Text extract:
↓

JPMorgan Chase (NYSE:JPM) is a great investment going into 2013 due to continued growth in non-core businesses, improving economic conditions, and added certainty in the regulatory environment. Investors should buy JPMorgan Chase because JPM is a stalwart among savings and loans entities.
Source: Information pertaining to JPMorgan Chase came from the shareholder annual report
JPMorgan Chase is undergoing a program of buying back shares, and that investors should anticipate a buy-back of approximately $10 billion a year for three years. This would inflate earnings by 20% by the end of three years, which keeps me optimistic about the company going forward.
Many in the financial media have cited that the shadow inventory of houses would collapse any hopes of a long-term housing recovery, like usual - the media pundits are caught wrong (typical), while investors rode housing stocks like KB Home (NYSE:KBH) traded much higher throughout 2012. Jamie Dimon stated, "Housing will get better, there I said it." Dimon made a good call, I can assume this is why JPMorgan Chase has $1.7 trillion under management, JPM Asset Management really knows how to forecast.

↑

Data provided:
↓

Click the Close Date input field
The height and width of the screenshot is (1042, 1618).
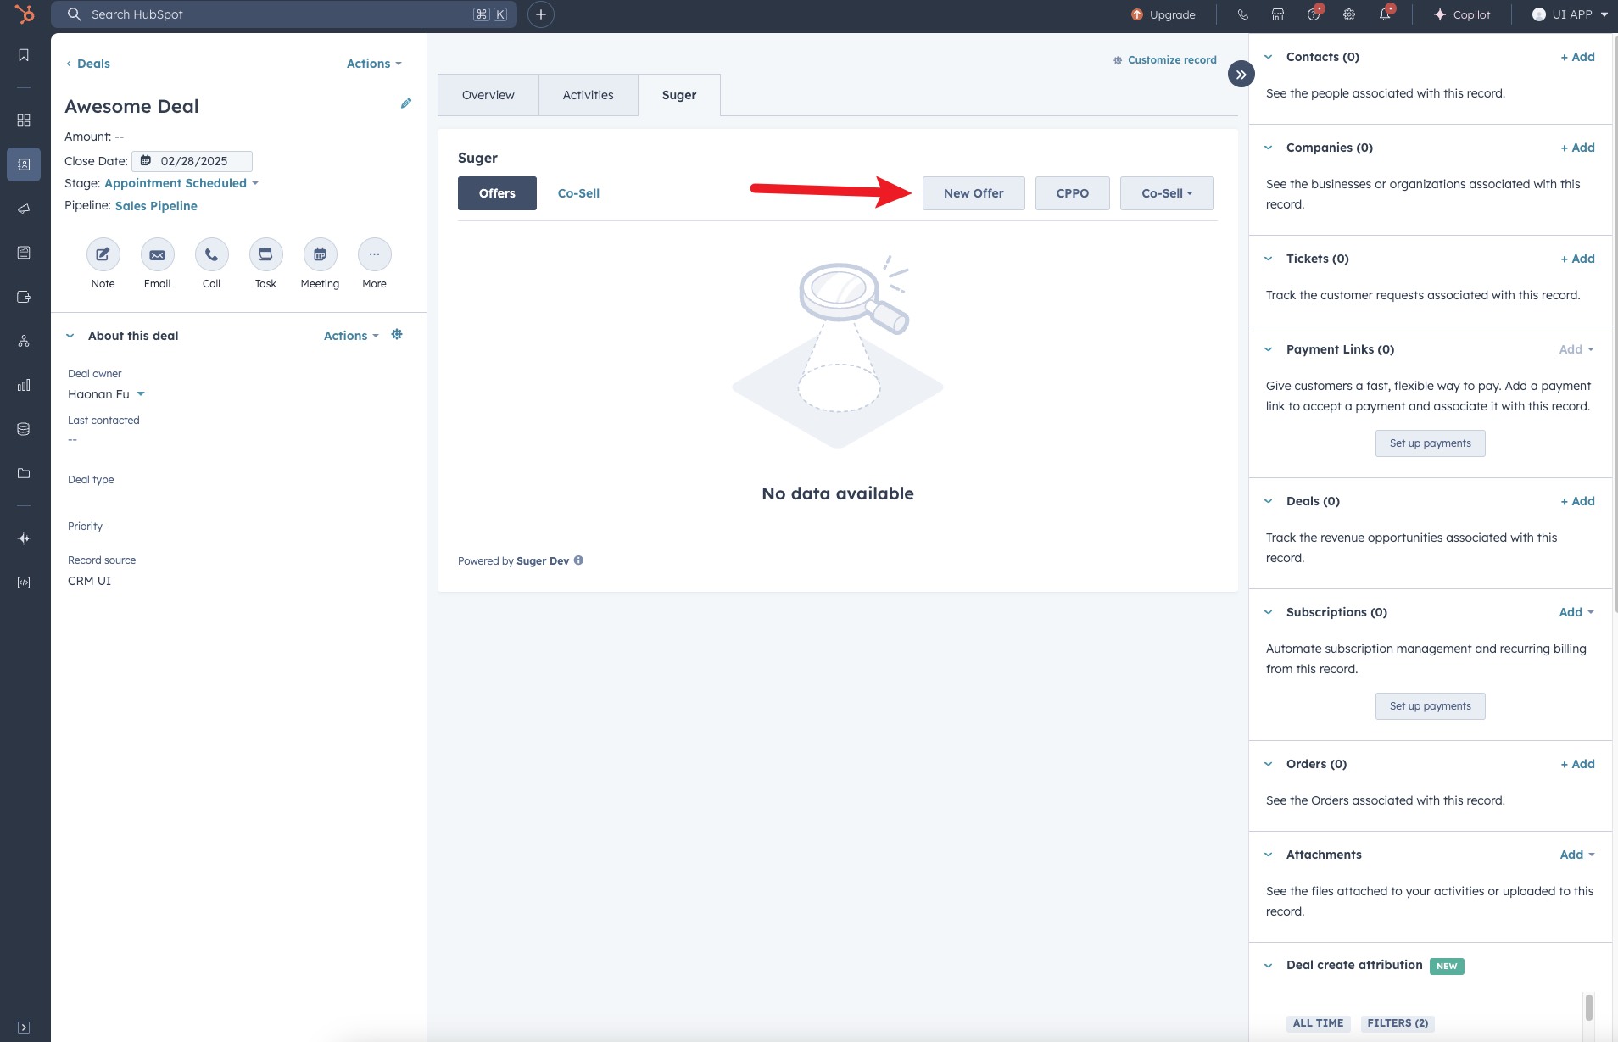tap(193, 161)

↑

Given instruction: Rewrite the JPMorgan Chase passage from "JPMorgan Chase (NYSE:JPM)" up to and including "company going forward.", replacing "buy-back" with "repurchase".

Complete answer:
JPMorgan Chase (NYSE:JPM) is a great investment going into 2013 due to continued growth in non-core businesses, improving economic conditions, and added certainty in the regulatory environment. Investors should buy JPMorgan Chase because JPM is a stalwart among savings and loans entities.
Source: Information pertaining to JPMorgan Chase came from the shareholder annual report
JPMorgan Chase is undergoing a program of buying back shares, and that investors should anticipate a repurchase of approximately $10 billion a year for three years. This would inflate earnings by 20% by the end of three years, which keeps me optimistic about the company going forward.